By whatever the precise calculus of exposure, of risk of arrest, or of consumption, two things are very clear. First, far from being disproportionately large and excessive, arrests for marijuana are actually far fewer than the rates for other drugs would indicate.

And second, legalizing marijuana use, while certainly increasing the damage to public health, will not produce the positive impact on criminal justice, either on the streets or in the prison population, that advocates blithely claim.

Meanwhile, the damage from marijuana use itself continues to escalate. We have reviewed the current literature showing the dangers of the new, industrial-strength dope now being marketed throughout the country. In summary fashion, recent research has clearly established the striking mental health, cognitive, and behavioral consequences of regular marijuana consumption. The damage is significantly greater for chronic use by the developmentally young, or the already vulnerable, but it appears to affect even adult, casual users, and to follow a dose-response relationship.

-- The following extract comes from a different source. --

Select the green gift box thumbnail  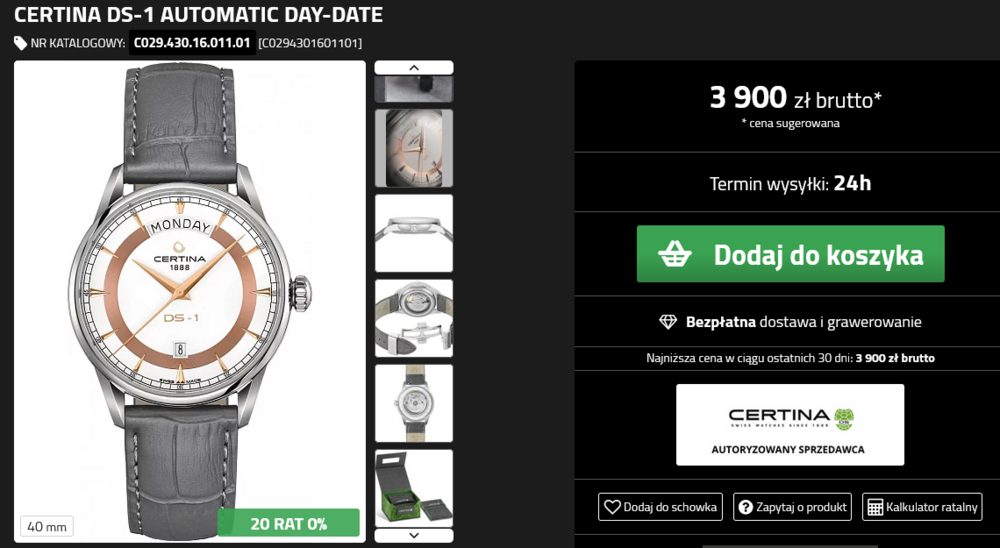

The associations of heavy marijuana use include lowered IQ (estimated at an 8 point loss at adulthood), increased likelihood of psychotic incidents, memory and learning deficits, associations with delinquency, criminal behavior, a loss of motivation, and structural changes in the brain.

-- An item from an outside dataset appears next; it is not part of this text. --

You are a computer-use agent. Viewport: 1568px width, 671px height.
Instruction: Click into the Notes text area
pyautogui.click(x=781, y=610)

Marijuana benefits from the mythology that it is relatively harmless “kiddie-dope,” and that its impact is largely benign. Such false beliefs have driven the apparent acceptability of legalization, which solves none of the purported problems, while widening the devastation.

That is why we must conclude that the laws against marijuana possession, use, and trafficking, including the threat of arrest, the involvement of the criminal justice system in referrals to drug abuse treatment, and the presence of disincentives for youth use that provide a prevention deterrent, all serve the public interest.

The realization that a stunning political negligence, if not irresponsibility, on the part of the Department of Justice enabling and facilitating the steady march of marijuana legalization in the states, in clear contradiction of existing federal authorities, makes of current drug policy regarding marijuana a needless and self-inflicted wound upon the nation’s youth.